Data shown:
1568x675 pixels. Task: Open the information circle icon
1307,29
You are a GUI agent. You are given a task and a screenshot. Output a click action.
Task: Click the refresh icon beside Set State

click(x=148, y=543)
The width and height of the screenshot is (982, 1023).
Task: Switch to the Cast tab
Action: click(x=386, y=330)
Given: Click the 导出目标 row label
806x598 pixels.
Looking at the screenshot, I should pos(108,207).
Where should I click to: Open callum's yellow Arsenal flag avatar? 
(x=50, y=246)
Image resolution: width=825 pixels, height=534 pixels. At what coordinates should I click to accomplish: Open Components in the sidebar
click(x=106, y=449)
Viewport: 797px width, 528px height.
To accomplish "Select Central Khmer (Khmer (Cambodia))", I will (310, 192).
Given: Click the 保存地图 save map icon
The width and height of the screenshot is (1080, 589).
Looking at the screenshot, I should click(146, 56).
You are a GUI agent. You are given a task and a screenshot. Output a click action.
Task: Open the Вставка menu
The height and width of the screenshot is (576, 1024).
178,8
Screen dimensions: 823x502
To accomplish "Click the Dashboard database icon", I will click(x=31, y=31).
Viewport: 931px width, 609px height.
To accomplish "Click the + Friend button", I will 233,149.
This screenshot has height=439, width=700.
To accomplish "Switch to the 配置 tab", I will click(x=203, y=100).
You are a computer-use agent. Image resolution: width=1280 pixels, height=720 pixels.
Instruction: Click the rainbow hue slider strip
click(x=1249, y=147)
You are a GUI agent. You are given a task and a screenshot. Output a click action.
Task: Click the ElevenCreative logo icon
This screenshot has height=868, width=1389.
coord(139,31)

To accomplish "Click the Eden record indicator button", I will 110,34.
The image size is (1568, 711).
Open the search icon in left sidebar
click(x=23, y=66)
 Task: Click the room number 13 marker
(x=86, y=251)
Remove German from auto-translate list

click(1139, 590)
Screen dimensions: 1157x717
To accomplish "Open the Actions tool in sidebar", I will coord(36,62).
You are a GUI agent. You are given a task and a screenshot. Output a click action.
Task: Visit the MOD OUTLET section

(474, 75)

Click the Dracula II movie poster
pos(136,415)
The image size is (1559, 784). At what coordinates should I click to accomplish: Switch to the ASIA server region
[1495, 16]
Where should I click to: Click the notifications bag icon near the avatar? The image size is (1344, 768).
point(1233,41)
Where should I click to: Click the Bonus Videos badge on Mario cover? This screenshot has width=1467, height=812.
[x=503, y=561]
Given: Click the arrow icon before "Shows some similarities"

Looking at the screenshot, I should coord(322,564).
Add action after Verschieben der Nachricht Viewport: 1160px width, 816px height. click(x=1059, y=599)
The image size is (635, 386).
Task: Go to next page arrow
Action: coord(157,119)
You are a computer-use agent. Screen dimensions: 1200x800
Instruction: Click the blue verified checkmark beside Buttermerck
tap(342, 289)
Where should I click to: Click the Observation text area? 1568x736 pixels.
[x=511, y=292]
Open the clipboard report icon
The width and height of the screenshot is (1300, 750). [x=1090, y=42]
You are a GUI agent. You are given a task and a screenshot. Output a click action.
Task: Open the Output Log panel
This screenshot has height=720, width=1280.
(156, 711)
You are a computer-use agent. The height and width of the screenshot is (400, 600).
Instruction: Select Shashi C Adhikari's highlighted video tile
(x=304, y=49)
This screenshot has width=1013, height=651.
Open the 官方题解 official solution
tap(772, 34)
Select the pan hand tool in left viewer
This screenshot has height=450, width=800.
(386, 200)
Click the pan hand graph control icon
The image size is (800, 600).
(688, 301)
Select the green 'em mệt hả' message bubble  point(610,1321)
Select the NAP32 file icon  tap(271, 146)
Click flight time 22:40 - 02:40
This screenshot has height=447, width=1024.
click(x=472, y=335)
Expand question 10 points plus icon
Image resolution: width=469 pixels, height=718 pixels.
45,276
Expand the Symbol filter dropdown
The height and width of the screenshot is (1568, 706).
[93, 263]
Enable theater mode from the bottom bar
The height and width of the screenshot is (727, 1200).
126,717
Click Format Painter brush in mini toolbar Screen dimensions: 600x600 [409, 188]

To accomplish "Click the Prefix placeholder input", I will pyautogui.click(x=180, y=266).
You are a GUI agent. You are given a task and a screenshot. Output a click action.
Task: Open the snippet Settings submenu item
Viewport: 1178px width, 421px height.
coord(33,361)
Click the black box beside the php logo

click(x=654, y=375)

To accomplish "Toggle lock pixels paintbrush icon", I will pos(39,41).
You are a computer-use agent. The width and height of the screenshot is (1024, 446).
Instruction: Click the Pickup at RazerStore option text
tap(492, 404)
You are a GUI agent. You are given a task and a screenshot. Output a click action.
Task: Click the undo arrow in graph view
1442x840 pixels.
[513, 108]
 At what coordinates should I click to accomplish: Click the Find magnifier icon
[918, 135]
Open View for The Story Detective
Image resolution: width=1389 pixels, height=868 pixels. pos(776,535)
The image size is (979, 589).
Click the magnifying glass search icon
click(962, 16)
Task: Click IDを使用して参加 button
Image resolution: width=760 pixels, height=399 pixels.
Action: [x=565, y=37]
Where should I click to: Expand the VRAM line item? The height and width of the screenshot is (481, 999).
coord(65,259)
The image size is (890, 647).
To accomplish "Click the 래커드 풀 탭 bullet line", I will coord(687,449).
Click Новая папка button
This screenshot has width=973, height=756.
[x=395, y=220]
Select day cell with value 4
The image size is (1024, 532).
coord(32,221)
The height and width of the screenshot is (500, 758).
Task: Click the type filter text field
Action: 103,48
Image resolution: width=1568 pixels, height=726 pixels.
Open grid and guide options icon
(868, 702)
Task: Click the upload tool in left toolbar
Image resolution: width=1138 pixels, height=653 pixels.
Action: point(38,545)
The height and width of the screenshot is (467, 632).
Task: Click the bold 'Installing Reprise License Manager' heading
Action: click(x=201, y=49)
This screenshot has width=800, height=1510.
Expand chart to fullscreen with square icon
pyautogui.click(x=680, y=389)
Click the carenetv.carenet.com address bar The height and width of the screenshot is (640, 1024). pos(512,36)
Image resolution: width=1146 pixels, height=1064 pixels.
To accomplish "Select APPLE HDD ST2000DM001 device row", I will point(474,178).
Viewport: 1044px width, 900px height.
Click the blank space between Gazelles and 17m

Your objective: Every line of the material above must be set down again exactly.

Answer section:
1568x675 pixels. Task: Open the information circle icon
1307,29
You are a GUI agent. You are given a task and a screenshot. Output a click action.
Task: Click the refresh icon beside Set State

click(x=148, y=543)
The width and height of the screenshot is (982, 1023).
Task: Switch to the Cast tab
Action: click(x=386, y=330)
Given: Click the 导出目标 row label
806x598 pixels.
Looking at the screenshot, I should pos(108,207).
Where should I click to: Open callum's yellow Arsenal flag avatar? 
(x=50, y=246)
Image resolution: width=825 pixels, height=534 pixels. At what coordinates should I click to accomplish: Open Components in the sidebar
click(x=106, y=449)
Viewport: 797px width, 528px height.
To accomplish "Select Central Khmer (Khmer (Cambodia))", I will (310, 192).
Given: Click the 保存地图 save map icon
The width and height of the screenshot is (1080, 589).
Looking at the screenshot, I should click(146, 56).
You are a GUI agent. You are given a task and a screenshot. Output a click action.
Task: Open the Вставка menu
The height and width of the screenshot is (576, 1024).
178,8
Screen dimensions: 823x502
To accomplish "Click the Dashboard database icon", I will click(x=31, y=31).
Viewport: 931px width, 609px height.
To accomplish "Click the + Friend button", I will 233,149.
This screenshot has height=439, width=700.
To accomplish "Switch to the 配置 tab", I will click(x=203, y=100).
You are a computer-use agent. Image resolution: width=1280 pixels, height=720 pixels.
Instruction: Click the rainbow hue slider strip
click(x=1249, y=147)
You are a GUI agent. You are given a task and a screenshot. Output a click action.
Task: Click the ElevenCreative logo icon
This screenshot has height=868, width=1389.
coord(139,31)

To accomplish "Click the Eden record indicator button", I will 110,34.
The image size is (1568, 711).
Open the search icon in left sidebar
click(x=23, y=66)
 Task: Click the room number 13 marker
(x=86, y=251)
Remove German from auto-translate list

click(1139, 590)
Screen dimensions: 1157x717
To accomplish "Open the Actions tool in sidebar", I will coord(36,62).
You are a GUI agent. You are given a task and a screenshot. Output a click action.
Task: Visit the MOD OUTLET section

(474, 75)

Click the Dracula II movie poster
pos(136,415)
The image size is (1559, 784). At what coordinates should I click to accomplish: Switch to the ASIA server region
[1495, 16]
Where should I click to: Click the notifications bag icon near the avatar? The image size is (1344, 768).
point(1233,41)
Where should I click to: Click the Bonus Videos badge on Mario cover? This screenshot has width=1467, height=812.
[x=503, y=561]
Given: Click the arrow icon before "Shows some similarities"

Looking at the screenshot, I should coord(322,564).
Add action after Verschieben der Nachricht Viewport: 1160px width, 816px height. click(x=1059, y=599)
The image size is (635, 386).
Task: Go to next page arrow
Action: coord(157,119)
You are a computer-use agent. Screen dimensions: 1200x800
Instruction: Click the blue verified checkmark beside Buttermerck
tap(342, 289)
Where should I click to: Click the Observation text area? 1568x736 pixels.
[x=511, y=292]
Open the clipboard report icon
The width and height of the screenshot is (1300, 750). [x=1090, y=42]
You are a GUI agent. You are given a task and a screenshot. Output a click action.
Task: Open the Output Log panel
This screenshot has height=720, width=1280.
(156, 711)
You are a computer-use agent. The height and width of the screenshot is (400, 600).
Instruction: Select Shashi C Adhikari's highlighted video tile
(x=304, y=49)
This screenshot has width=1013, height=651.
Open the 官方题解 official solution
tap(772, 34)
Select the pan hand tool in left viewer
This screenshot has height=450, width=800.
(386, 200)
Click the pan hand graph control icon
The image size is (800, 600).
(688, 301)
Select the green 'em mệt hả' message bubble  point(610,1321)
Select the NAP32 file icon  tap(271, 146)
Click flight time 22:40 - 02:40
This screenshot has height=447, width=1024.
click(x=472, y=335)
Expand question 10 points plus icon
Image resolution: width=469 pixels, height=718 pixels.
45,276
Expand the Symbol filter dropdown
The height and width of the screenshot is (1568, 706).
[93, 263]
Enable theater mode from the bottom bar
The height and width of the screenshot is (727, 1200).
126,717
Click Format Painter brush in mini toolbar Screen dimensions: 600x600 [409, 188]

To accomplish "Click the Prefix placeholder input", I will pyautogui.click(x=180, y=266).
You are a GUI agent. You are given a task and a screenshot. Output a click action.
Task: Open the snippet Settings submenu item
Viewport: 1178px width, 421px height.
coord(33,361)
Click the black box beside the php logo

click(x=654, y=375)

To accomplish "Toggle lock pixels paintbrush icon", I will pos(39,41).
You are a computer-use agent. The width and height of the screenshot is (1024, 446).
Instruction: Click the Pickup at RazerStore option text
tap(492, 404)
You are a GUI agent. You are given a task and a screenshot. Output a click action.
Task: Click the undo arrow in graph view
1442x840 pixels.
[513, 108]
 At what coordinates should I click to accomplish: Click the Find magnifier icon
[918, 135]
Open View for The Story Detective
Image resolution: width=1389 pixels, height=868 pixels. pos(776,535)
The image size is (979, 589).
Click the magnifying glass search icon
click(962, 16)
Task: Click IDを使用して参加 button
Image resolution: width=760 pixels, height=399 pixels.
Action: [x=565, y=37]
Where should I click to: Expand the VRAM line item? The height and width of the screenshot is (481, 999).
coord(65,259)
The image size is (890, 647).
To accomplish "Click the 래커드 풀 탭 bullet line", I will coord(687,449).
Click Новая папка button
This screenshot has width=973, height=756.
[x=395, y=220]
Select day cell with value 4
The image size is (1024, 532).
coord(32,221)
The height and width of the screenshot is (500, 758).
Task: Click the type filter text field
Action: 103,48
Image resolution: width=1568 pixels, height=726 pixels.
Open grid and guide options icon
(868, 702)
Task: Click the upload tool in left toolbar
Image resolution: width=1138 pixels, height=653 pixels.
Action: point(38,545)
The height and width of the screenshot is (467, 632).
Task: Click the bold 'Installing Reprise License Manager' heading
Action: click(x=201, y=49)
This screenshot has width=800, height=1510.
Expand chart to fullscreen with square icon
pyautogui.click(x=680, y=389)
Click the carenetv.carenet.com address bar The height and width of the screenshot is (640, 1024). pos(512,36)
Image resolution: width=1146 pixels, height=1064 pixels.
To accomplish "Select APPLE HDD ST2000DM001 device row", I will point(474,178).
Viewport: 1044px width, 900px height.
Click the blank space between Gazelles and 17m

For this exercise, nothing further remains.